Required work:
Make an exact copy of the lines below.

Material supplied:

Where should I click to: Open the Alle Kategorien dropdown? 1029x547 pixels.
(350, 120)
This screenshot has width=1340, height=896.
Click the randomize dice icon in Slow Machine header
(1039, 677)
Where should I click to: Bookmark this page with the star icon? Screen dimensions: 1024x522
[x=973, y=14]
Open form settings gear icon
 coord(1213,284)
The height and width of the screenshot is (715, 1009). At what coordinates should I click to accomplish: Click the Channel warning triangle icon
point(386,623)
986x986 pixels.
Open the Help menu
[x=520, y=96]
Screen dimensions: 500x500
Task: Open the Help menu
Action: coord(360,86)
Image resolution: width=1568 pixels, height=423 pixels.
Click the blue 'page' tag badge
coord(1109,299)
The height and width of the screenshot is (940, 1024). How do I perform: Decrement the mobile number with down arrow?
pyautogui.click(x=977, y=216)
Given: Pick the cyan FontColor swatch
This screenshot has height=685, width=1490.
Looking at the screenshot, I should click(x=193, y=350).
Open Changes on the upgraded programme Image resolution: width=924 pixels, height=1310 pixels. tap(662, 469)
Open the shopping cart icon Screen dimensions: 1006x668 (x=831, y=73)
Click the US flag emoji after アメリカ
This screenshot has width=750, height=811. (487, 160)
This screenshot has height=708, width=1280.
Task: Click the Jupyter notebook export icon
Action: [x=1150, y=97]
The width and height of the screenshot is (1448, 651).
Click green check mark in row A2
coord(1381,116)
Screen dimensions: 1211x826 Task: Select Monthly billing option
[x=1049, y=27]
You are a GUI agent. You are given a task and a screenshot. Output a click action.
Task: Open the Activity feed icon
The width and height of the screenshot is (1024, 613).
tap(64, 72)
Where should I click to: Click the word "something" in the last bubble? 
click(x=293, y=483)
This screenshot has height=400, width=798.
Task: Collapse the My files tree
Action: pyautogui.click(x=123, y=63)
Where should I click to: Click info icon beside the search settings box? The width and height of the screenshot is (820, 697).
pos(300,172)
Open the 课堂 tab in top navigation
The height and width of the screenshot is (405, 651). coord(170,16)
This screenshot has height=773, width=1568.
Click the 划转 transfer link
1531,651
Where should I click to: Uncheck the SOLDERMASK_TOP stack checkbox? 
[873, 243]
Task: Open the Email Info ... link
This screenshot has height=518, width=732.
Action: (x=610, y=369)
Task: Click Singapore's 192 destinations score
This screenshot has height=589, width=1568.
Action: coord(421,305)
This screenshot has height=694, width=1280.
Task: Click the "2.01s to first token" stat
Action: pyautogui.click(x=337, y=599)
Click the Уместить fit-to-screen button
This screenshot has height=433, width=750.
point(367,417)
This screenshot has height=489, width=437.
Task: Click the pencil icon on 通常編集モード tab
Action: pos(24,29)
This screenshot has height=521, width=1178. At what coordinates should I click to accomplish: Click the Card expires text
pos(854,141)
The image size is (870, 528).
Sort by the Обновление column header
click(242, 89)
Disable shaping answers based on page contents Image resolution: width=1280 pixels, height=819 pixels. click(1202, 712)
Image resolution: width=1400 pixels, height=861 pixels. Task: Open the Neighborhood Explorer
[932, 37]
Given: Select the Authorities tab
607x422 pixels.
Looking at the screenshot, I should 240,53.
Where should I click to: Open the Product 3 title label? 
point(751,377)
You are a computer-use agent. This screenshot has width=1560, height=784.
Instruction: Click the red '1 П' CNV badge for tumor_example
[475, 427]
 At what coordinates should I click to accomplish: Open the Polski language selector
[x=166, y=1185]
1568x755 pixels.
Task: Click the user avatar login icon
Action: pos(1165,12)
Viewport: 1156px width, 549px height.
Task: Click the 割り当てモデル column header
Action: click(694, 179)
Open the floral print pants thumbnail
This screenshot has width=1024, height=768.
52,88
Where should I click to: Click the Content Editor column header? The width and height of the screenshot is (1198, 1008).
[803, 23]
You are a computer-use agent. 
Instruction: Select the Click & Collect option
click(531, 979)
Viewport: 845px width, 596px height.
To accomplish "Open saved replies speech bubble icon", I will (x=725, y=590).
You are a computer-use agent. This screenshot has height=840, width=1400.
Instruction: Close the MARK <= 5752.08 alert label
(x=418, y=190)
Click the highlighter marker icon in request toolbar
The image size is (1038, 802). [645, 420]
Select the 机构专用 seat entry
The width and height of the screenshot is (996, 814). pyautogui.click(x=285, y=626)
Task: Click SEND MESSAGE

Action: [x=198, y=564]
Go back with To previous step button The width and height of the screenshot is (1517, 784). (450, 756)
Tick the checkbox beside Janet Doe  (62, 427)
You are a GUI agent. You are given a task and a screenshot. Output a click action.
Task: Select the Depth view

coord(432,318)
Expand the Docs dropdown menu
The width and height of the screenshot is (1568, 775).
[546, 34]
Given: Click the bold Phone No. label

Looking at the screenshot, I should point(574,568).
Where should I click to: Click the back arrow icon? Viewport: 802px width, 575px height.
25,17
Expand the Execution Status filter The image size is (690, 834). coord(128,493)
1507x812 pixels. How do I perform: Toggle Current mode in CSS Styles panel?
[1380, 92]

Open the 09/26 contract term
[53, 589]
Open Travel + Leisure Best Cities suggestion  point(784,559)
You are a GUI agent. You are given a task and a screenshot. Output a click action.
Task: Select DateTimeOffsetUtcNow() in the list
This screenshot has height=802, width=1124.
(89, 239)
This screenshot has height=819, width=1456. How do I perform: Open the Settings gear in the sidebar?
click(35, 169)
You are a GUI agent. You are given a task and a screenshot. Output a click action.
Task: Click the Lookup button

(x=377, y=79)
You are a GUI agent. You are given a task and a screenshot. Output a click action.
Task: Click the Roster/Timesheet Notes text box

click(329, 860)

Solved exercise:
Where should I click to: Open the Alle Kategorien dropdown? 1029x547 pixels.
(350, 120)
This screenshot has width=1340, height=896.
Click the randomize dice icon in Slow Machine header
(1039, 677)
Where should I click to: Bookmark this page with the star icon? Screen dimensions: 1024x522
[x=973, y=14]
Open form settings gear icon
 coord(1213,284)
The height and width of the screenshot is (715, 1009). At what coordinates should I click to accomplish: Click the Channel warning triangle icon
point(386,623)
986x986 pixels.
Open the Help menu
[x=520, y=96]
Screen dimensions: 500x500
Task: Open the Help menu
Action: coord(360,86)
Image resolution: width=1568 pixels, height=423 pixels.
Click the blue 'page' tag badge
coord(1109,299)
The height and width of the screenshot is (940, 1024). How do I perform: Decrement the mobile number with down arrow?
pyautogui.click(x=977, y=216)
Given: Pick the cyan FontColor swatch
This screenshot has height=685, width=1490.
Looking at the screenshot, I should click(x=193, y=350).
Open Changes on the upgraded programme Image resolution: width=924 pixels, height=1310 pixels. tap(662, 469)
Open the shopping cart icon Screen dimensions: 1006x668 (x=831, y=73)
Click the US flag emoji after アメリカ
This screenshot has width=750, height=811. (487, 160)
This screenshot has height=708, width=1280.
Task: Click the Jupyter notebook export icon
Action: [x=1150, y=97]
The width and height of the screenshot is (1448, 651).
Click green check mark in row A2
coord(1381,116)
Screen dimensions: 1211x826 Task: Select Monthly billing option
[x=1049, y=27]
You are a GUI agent. You are given a task and a screenshot. Output a click action.
Task: Open the Activity feed icon
The width and height of the screenshot is (1024, 613).
tap(64, 72)
Where should I click to: Click the word "something" in the last bubble? 
click(x=293, y=483)
This screenshot has height=400, width=798.
Task: Collapse the My files tree
Action: pyautogui.click(x=123, y=63)
Where should I click to: Click info icon beside the search settings box? The width and height of the screenshot is (820, 697).
pos(300,172)
Open the 课堂 tab in top navigation
The height and width of the screenshot is (405, 651). coord(170,16)
This screenshot has height=773, width=1568.
Click the 划转 transfer link
1531,651
Where should I click to: Uncheck the SOLDERMASK_TOP stack checkbox? 
[873, 243]
Task: Open the Email Info ... link
This screenshot has height=518, width=732.
Action: (x=610, y=369)
Task: Click Singapore's 192 destinations score
This screenshot has height=589, width=1568.
Action: coord(421,305)
This screenshot has height=694, width=1280.
Task: Click the "2.01s to first token" stat
Action: pyautogui.click(x=337, y=599)
Click the Уместить fit-to-screen button
This screenshot has height=433, width=750.
point(367,417)
This screenshot has height=489, width=437.
Task: Click the pencil icon on 通常編集モード tab
Action: pos(24,29)
This screenshot has height=521, width=1178. At what coordinates should I click to accomplish: Click the Card expires text
pos(854,141)
The image size is (870, 528).
Sort by the Обновление column header
click(242, 89)
Disable shaping answers based on page contents Image resolution: width=1280 pixels, height=819 pixels. click(1202, 712)
Image resolution: width=1400 pixels, height=861 pixels. Task: Open the Neighborhood Explorer
[932, 37]
Given: Select the Authorities tab
607x422 pixels.
Looking at the screenshot, I should 240,53.
Where should I click to: Open the Product 3 title label? 
point(751,377)
You are a computer-use agent. This screenshot has width=1560, height=784.
Instruction: Click the red '1 П' CNV badge for tumor_example
[475, 427]
 At what coordinates should I click to accomplish: Open the Polski language selector
[x=166, y=1185]
1568x755 pixels.
Task: Click the user avatar login icon
Action: pos(1165,12)
Viewport: 1156px width, 549px height.
Task: Click the 割り当てモデル column header
Action: click(694, 179)
Open the floral print pants thumbnail
This screenshot has width=1024, height=768.
52,88
Where should I click to: Click the Content Editor column header? The width and height of the screenshot is (1198, 1008).
[803, 23]
You are a computer-use agent. 
Instruction: Select the Click & Collect option
click(531, 979)
Viewport: 845px width, 596px height.
To accomplish "Open saved replies speech bubble icon", I will (x=725, y=590).
You are a computer-use agent. This screenshot has height=840, width=1400.
Instruction: Close the MARK <= 5752.08 alert label
(x=418, y=190)
Click the highlighter marker icon in request toolbar
The image size is (1038, 802). [645, 420]
Select the 机构专用 seat entry
The width and height of the screenshot is (996, 814). pyautogui.click(x=285, y=626)
Task: Click SEND MESSAGE

Action: [x=198, y=564]
Go back with To previous step button The width and height of the screenshot is (1517, 784). (450, 756)
Tick the checkbox beside Janet Doe  (62, 427)
You are a GUI agent. You are given a task and a screenshot. Output a click action.
Task: Select the Depth view

coord(432,318)
Expand the Docs dropdown menu
The width and height of the screenshot is (1568, 775).
[546, 34]
Given: Click the bold Phone No. label

Looking at the screenshot, I should point(574,568).
Where should I click to: Click the back arrow icon? Viewport: 802px width, 575px height.
25,17
Expand the Execution Status filter The image size is (690, 834). coord(128,493)
1507x812 pixels. How do I perform: Toggle Current mode in CSS Styles panel?
[1380, 92]

Open the 09/26 contract term
[53, 589]
Open Travel + Leisure Best Cities suggestion  point(784,559)
You are a GUI agent. You are given a task and a screenshot. Output a click action.
Task: Select DateTimeOffsetUtcNow() in the list
This screenshot has height=802, width=1124.
(89, 239)
This screenshot has height=819, width=1456. How do I perform: Open the Settings gear in the sidebar?
click(35, 169)
You are a GUI agent. You are given a task and a screenshot. Output a click action.
Task: Click the Lookup button

(x=377, y=79)
You are a GUI agent. You are given a task and a screenshot. Output a click action.
Task: Click the Roster/Timesheet Notes text box

click(329, 860)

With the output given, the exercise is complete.